**Page excerpt:**

□ □ □ □ □

The first permanent cathode plants employed what is called the ISA technology, wherein the detachability of the cathode metal was ensured by using a suitable wax both in connection with the edge strips on the sides of the mother plate and on the bottom edge of the mother plate. In the method, one permanent cathode always yields two separate cathode metal halves (both growth halves are separated, the weight being half of the conventional cathode metal). However, the wax used in the method may cause problems both in the electrolysis process and the quality of the cathode metal. Some also consider the light weight of the cathode metal halves to be a problem, as it influences the casting capacity of the foundry in foundries, where the cathodes are fed into the melting furnace one by one.

Another prevailing permanent technology used is the so-called Kidd process, wherein the waxing of the bottom edge of the mother plate of the permanent cathode is omitted and the cathode metal halves are allowed to grow together at their bottom edges, resulting in what is called a taco cathode. If the bottom edge of the permanent cathode plate is completely flat, problems may arise when stripping the metal, as the metal partly gets stuck at the bottom edge of the mother plate. Due to this, the cathode metals thus obtained may have to be pressed straight or straightened in another way, since in stripping, the lower parts of the cathode metal halves curve to some extent, forming a crease/bag.

Both technologies have further been improved by cutting a V groove on the bottom edge of the permanent cathode mother plate. When a suitably deep V groove is used in the ISA technology, the cathode metal halves break off from each other at their bottom edges without waxing. In the Kidd technology, the V groove furthers the stripping of the cathode metal but may cause the cathode metal halves to break off from each other. In that case, some metal cathodes are of the taco style and some are of the ISA style. This in turn may be problematic for the user of the cathode.

In addition to the depth and shape of the groove, the running parameters used in the electrolysis also influence the detachment of the cathode metal halves from each other, when producing taco cathodes. These include, among others, the composition of the electrolyte, e.g., the additives and temperature, the mutual dimensions of the anodes and the cathodes, and their distance from each other and the current density used. Consequently, optimizing the depth and the shape of the groove may be quite challenging, as different electrolytic plants have their own preferences regarding the running parameters of the process.

Publication U.S. Pat. No. 3,798,151 presents a permanent cathode plate.

Publication WO 2004/097076 presents a permanent cathode plate.

SHORT DESCRIPTION OF THE INVENTION

The object of the invention is to provide a novel permanent cathode, which solves the problems mentioned above.

The object of the invention is achieved by the permanent cathode.

The preferred embodiments of the invention are described in the dependent claims.

□ □ □ □ □

**Supplied material:**
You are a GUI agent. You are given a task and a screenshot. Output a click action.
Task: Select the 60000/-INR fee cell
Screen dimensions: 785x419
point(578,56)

□ □ □ □ □

**What to do:**
[a] From the permanent cathode excerpt above, reproduce the passage that begins at the words "Publication U.S. Pat." and stops after the words "the permanent cathode.".
[b] Answer these questions about the permanent cathode excerpt above:
(i) In the ISA technology, what does one permanent cathode always yield?
(ii) What is the cathode produced by the Kidd process called?
(iii) What has been cut on the bottom edge of the mother plate to improve both technologies?

**Outputs:**
[a]
Publication U.S. Pat. No. 3,798,151 presents a permanent cathode plate.

Publication WO 2004/097076 presents a permanent cathode plate.

SHORT DESCRIPTION OF THE INVENTION

The object of the invention is to provide a novel permanent cathode, which solves the problems mentioned above.

The object of the invention is achieved by the permanent cathode.

[b]
(i) Two separate cathode metal halves.
(ii) A taco cathode.
(iii) A V groove.